» Data records:
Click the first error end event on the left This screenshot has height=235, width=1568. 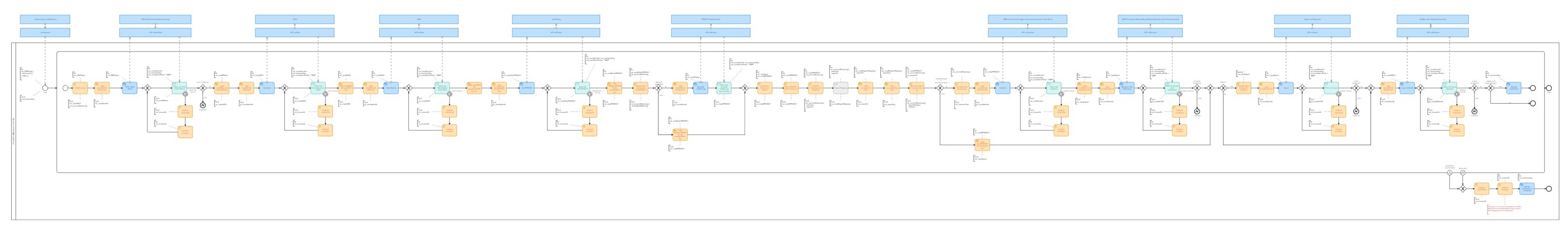point(203,105)
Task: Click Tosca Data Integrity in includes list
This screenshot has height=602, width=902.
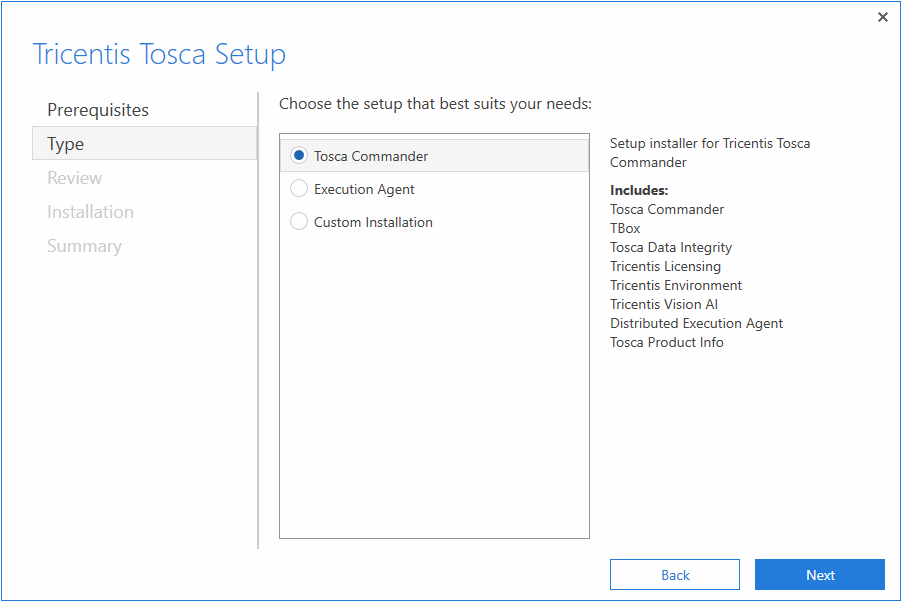Action: tap(671, 247)
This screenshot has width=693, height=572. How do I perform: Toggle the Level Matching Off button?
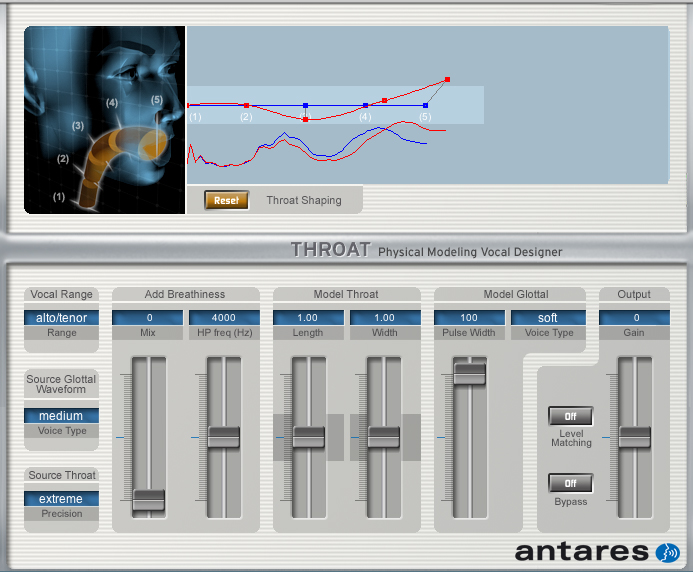570,416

» What needs to be done:
Print exactly the lines between the line containing "This screenshot has width=693, height=572." and the last line of the entries above, including both, and nothing besides; skip the pictures.

» Answer area:
This screenshot has width=693, height=572. How do I perform: Toggle the Level Matching Off button?
570,416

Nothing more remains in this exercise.